ExTopology1 igraph
Exercise: Network topology and statistics
Exercise written by: Lars Rønn Olsen
Notes on today's exercise: today we will get a bit more advanced in our use of igraph. If you get stuck, remember that Google and chatGPT are your friends.
Part I. Getting started
In this exercise we will use a subset of the human interaction dataset by Rual et al. (Nature.2005 Oct 20;437(7062):1173-8).
The data consists of an interaction data frame (without edge annotations) and a node annotation data frame with gene names. The data is located on the health tech server, and you can load it in R studio using the following command:
load("/home/projects/22140/exercise3.Rdata")
TASK: Create an igraph object with node attributes
This network consists of 1089 interactions observed between 419 human proteins, and is a small subset of a larger human interaction dataset. This subset consists of proteins that interact with the transcription factor TP53 (also known as P53).
Take a moment to read about the function of TP53 by looking it up in UniProt:
Part II. Network layout and Selecting nodes
TASK: Explore network layouts
Try two different layouts "kk" and "fr".
Report question 0: Write a short discussion on which layout you think is a more useful visualization (there's no straightforward answer - layouts are visualizations: a way to convey messages with data)
TASK: Explore TP53 in the network
Use the igraph function neighbors() to get a list of first order interaction partners of TP53.
Report question 1: How many proteins interact with TP53?
Color the nodes depending on whether they interact with TP53 or not, and change the shape of the TP53 node.
Hint: one way to do this in R is to add two new node attributes (one for TP53 and one for TP53 interaction). You can either add these node attribute vectors to the node attribute table and reload the graph, or you can simply add it using the V() function.
Hint 2: for the interaction attribute, start by making a vector repeating "no" n times, where n is the number of nodes. Then, change a subset of that vector to "yes" based on whether a given node interacts with TP53.
Report question 2: Paste a screen shot of your TP53 annotated network into your report.
Now create a subnetwork consisting only of TP53 and its interaction partners, and label with gene names.
Hint: one way to do this is to use the delete_vertices() function to make a new graph, keeping only the nodes interacting with TP53.
Report question 3: Paste a screen shot of your TP53 subnetwork into your report.
Part III. Network statistics
Report question 4: Calculate the following statistics for the full network:
- Average node degree
- Average clustering coefficient (also known as transitivity)
Report question 5: Make a plot of the distribution of node degrees and paste this into your report Where is P53 in the Node Degree Distribution plot? (mark it on the distribution plot).
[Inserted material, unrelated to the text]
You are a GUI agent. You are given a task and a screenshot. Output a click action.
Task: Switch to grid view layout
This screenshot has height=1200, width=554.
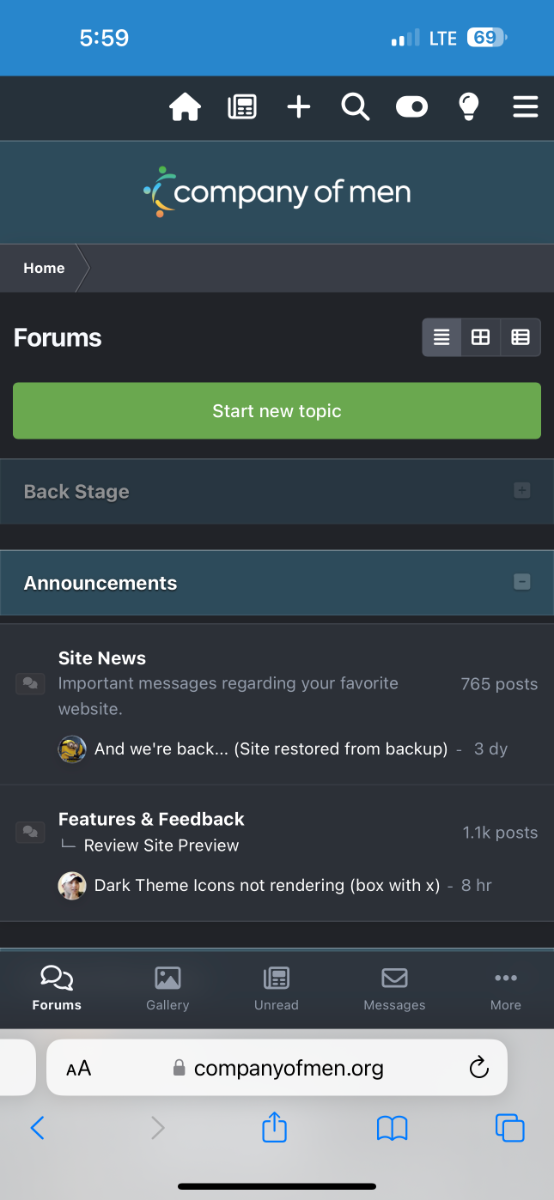coord(481,337)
Why do you think P53 has this node degree? Does it make it an important or less important protein in the network?
Now calculate the node-wise clustering coefficient. This is done with the transitivity() function, setting the variable type = "local".
Report question 6: Make a plot of the distribution of clustering coefficients and paste this into your report Where is TP53 in the clustering coefficient distribution plot? (mark it on the distribution plot). Why do you think P53 has this clustering coefficient? Discuss if this clustering coefficient make p53 an important or less important protein in the network.
Look at box 2 in the Barabasi paper. In order to determine whether a network is random, scale free or hierarchical, you need to produce two figures: log(k) vs log(P(k)) and log(k) vs log(C(k)). k is the degree of the nodes in the graph, P(k) is the probability of a given k, and C(k) is the average clustering coefficient of all nodes with a degree of k.
Here is a bit of code to calculate k vs P(k):
df <- data.frame(table(degree(graph = g))/sum(degree(graph = g)))
df$Var1 <- as.numeric(df$Var1)
colnames(df) <- c("k", "Pk")
Here is a bit of code to calculate k vs C(k):
df <- data.frame(k = degree(graph = g), c = transitivity(graph = g, type = "local"))
df2 <- NULL
for(i in unique(df$k)) {
df2 <- rbind(df2, c(i, mean(df[df$k==i,]$c, na.rm = TRUE)))
}
colnames(df2) <- c("k", "Ck")
df2 <- data.frame(df2)
Make sure you understand what is going on in the code above! (and feel free to make it nicer - this is admittedly a bit clunky, but it works).
Report question 7: Make log-log plots of k vs P(k) and k vs C(k) with a regression line and paste them into your report.
Report question 8: Based on the distribution of the node degree and the clustering coefficients, the network structure appears to be random, scale free or hierarchical? (Remember that a hierarchical network is also scale free).
Part IV. Network connectivity
Calculate the network diameter (longest shortest path).
Report question 9: What is the highest number of edges that you need to connect any two nodes in the network?
This phenomenon is known as ‘small-world-network’ and can be found in many real life networks, e.g. the network that connects actors who have appeared in the same movie. You can connect any two actors on http://oracleofbacon.org/. Try, just for fun, with a few actors and see how many edges (movies) that are required to connect them.
Report question 10 (optional and just for fun): What actor gave you the highest bacon number and who was it?